■ **Work item**: Among the lines below, copy each one in which "agent" appears.

■ **Source material**:
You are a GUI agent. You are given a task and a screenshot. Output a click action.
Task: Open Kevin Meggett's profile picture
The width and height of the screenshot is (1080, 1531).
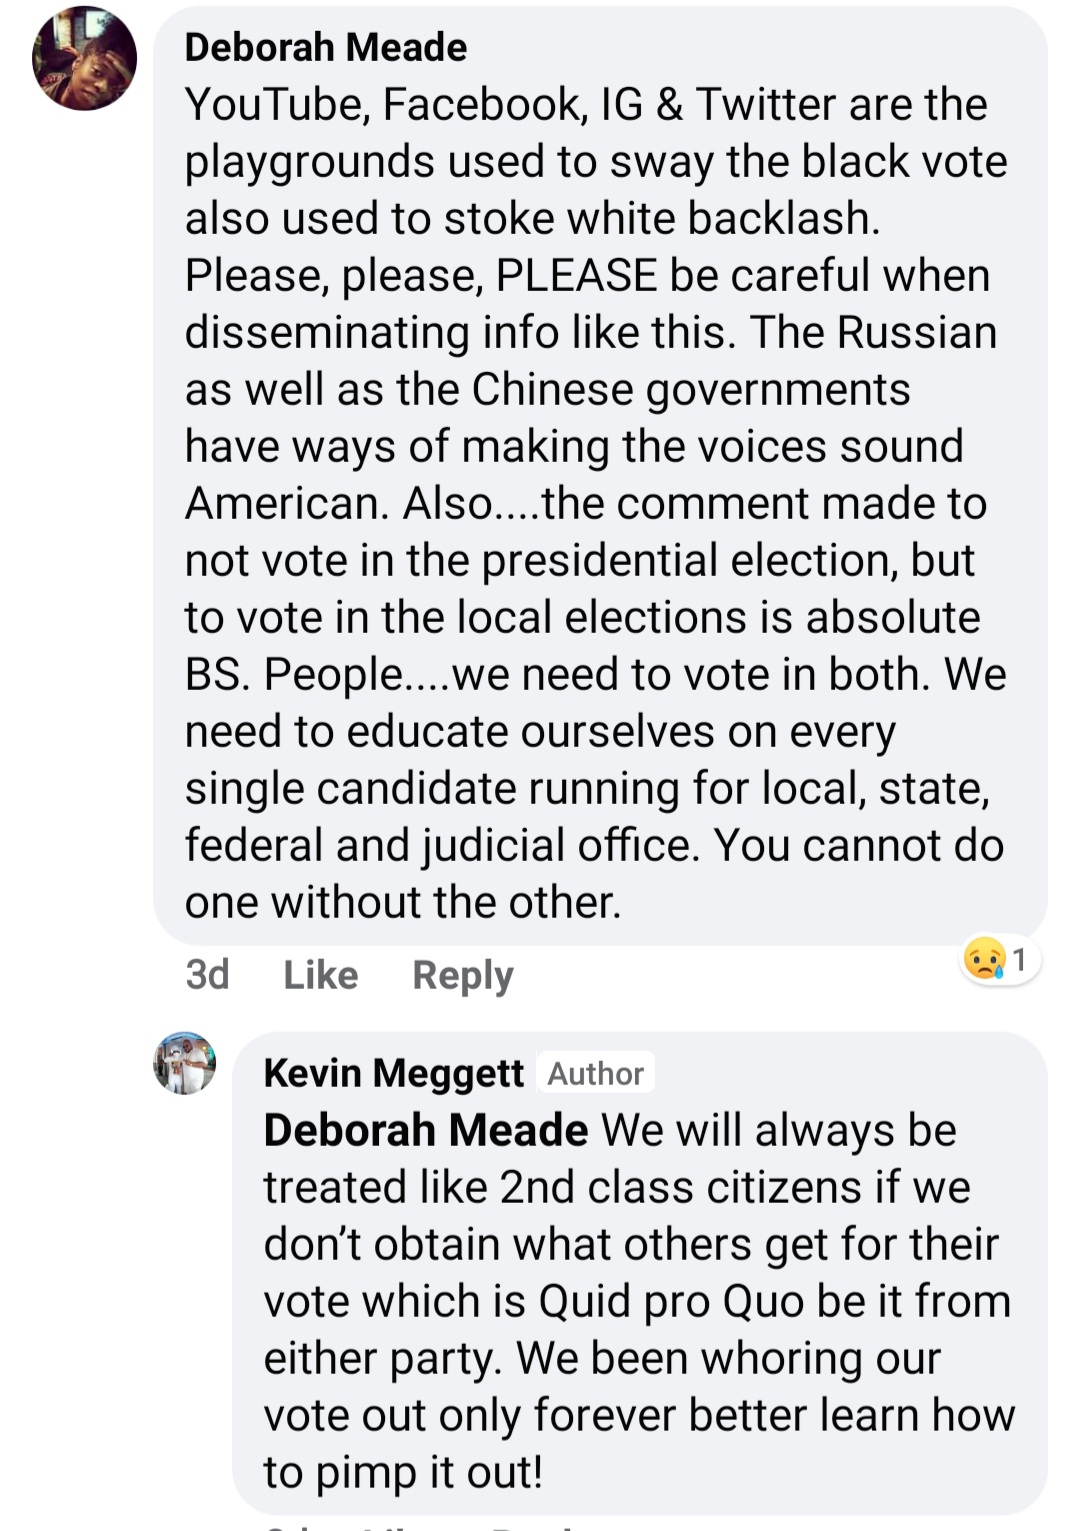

...

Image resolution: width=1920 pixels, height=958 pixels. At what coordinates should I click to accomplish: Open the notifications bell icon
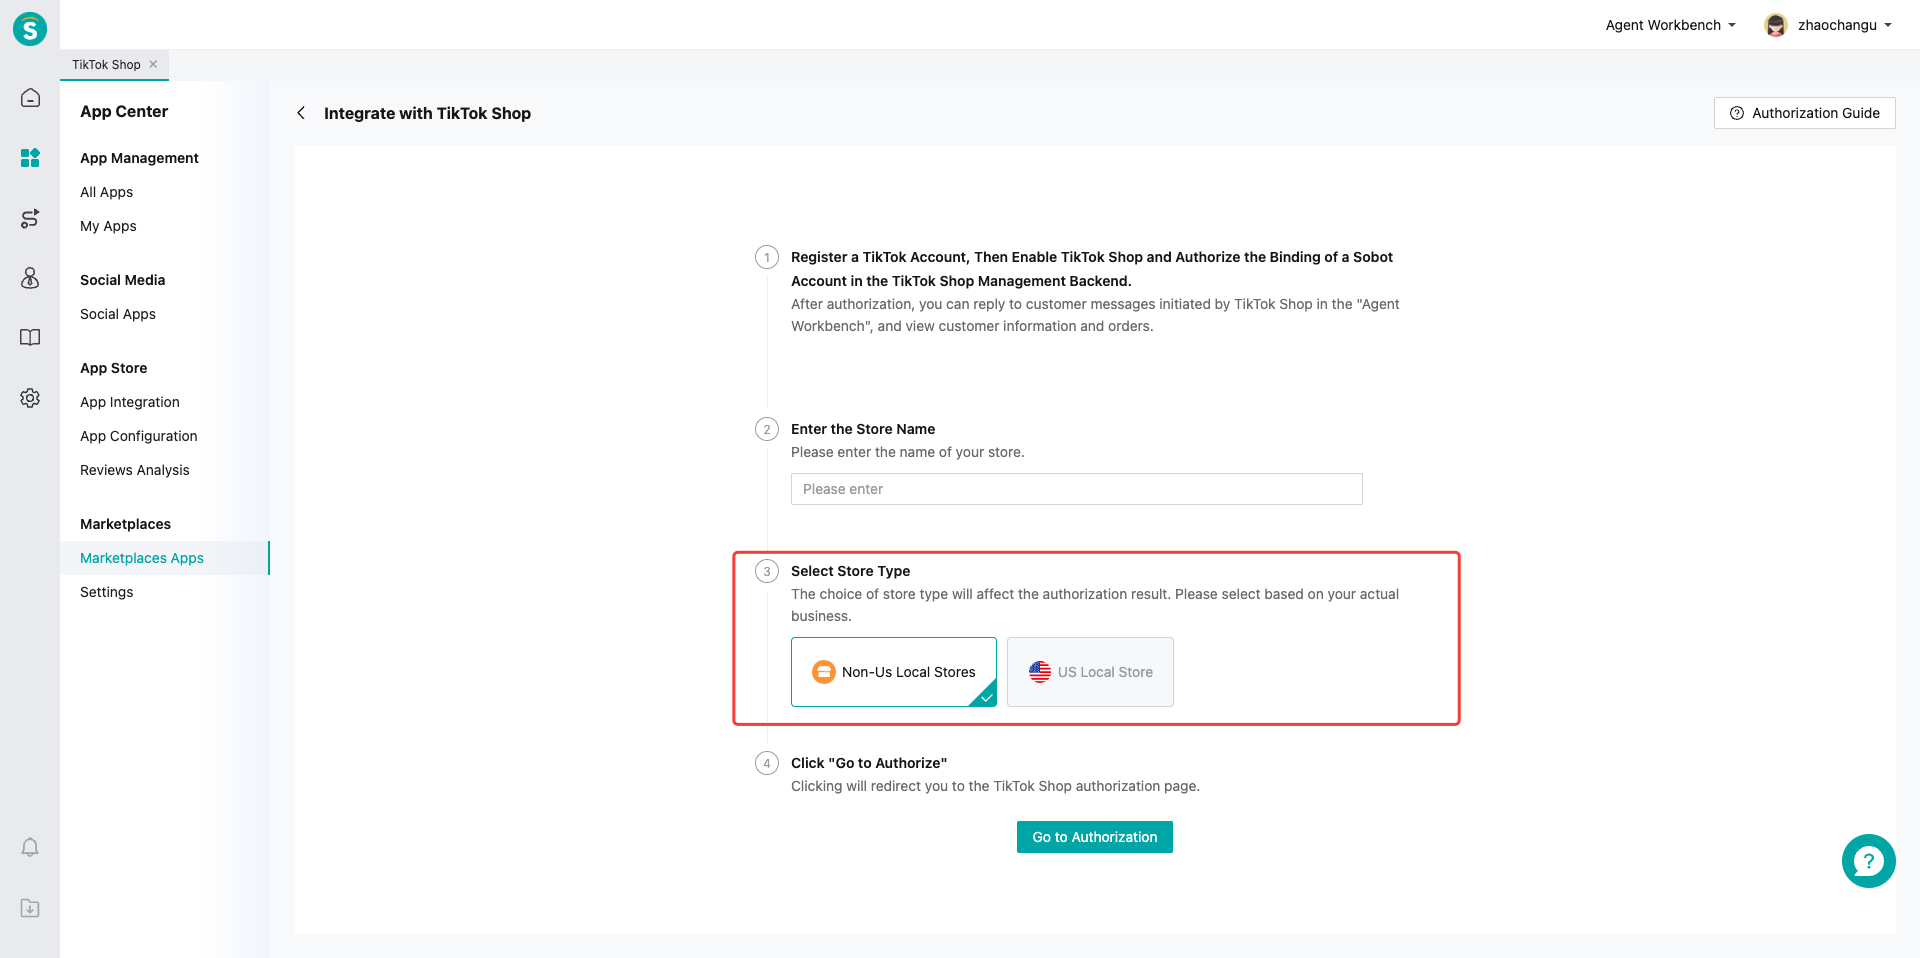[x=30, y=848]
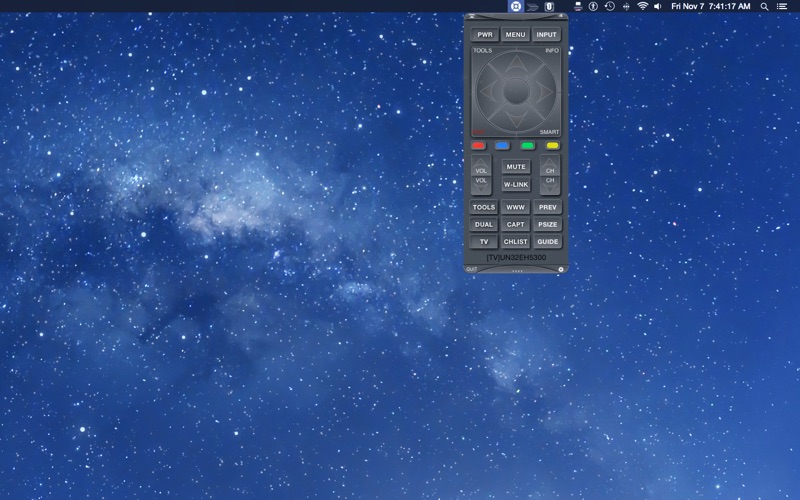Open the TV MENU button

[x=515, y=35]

--

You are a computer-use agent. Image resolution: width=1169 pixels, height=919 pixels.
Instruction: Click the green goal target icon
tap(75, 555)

■ **Answer for the task**:
You are a GUI agent. You are given a task and a screenshot. Output a click action.
You are a computer-use agent. Image resolution: width=1169 pixels, height=919 pixels.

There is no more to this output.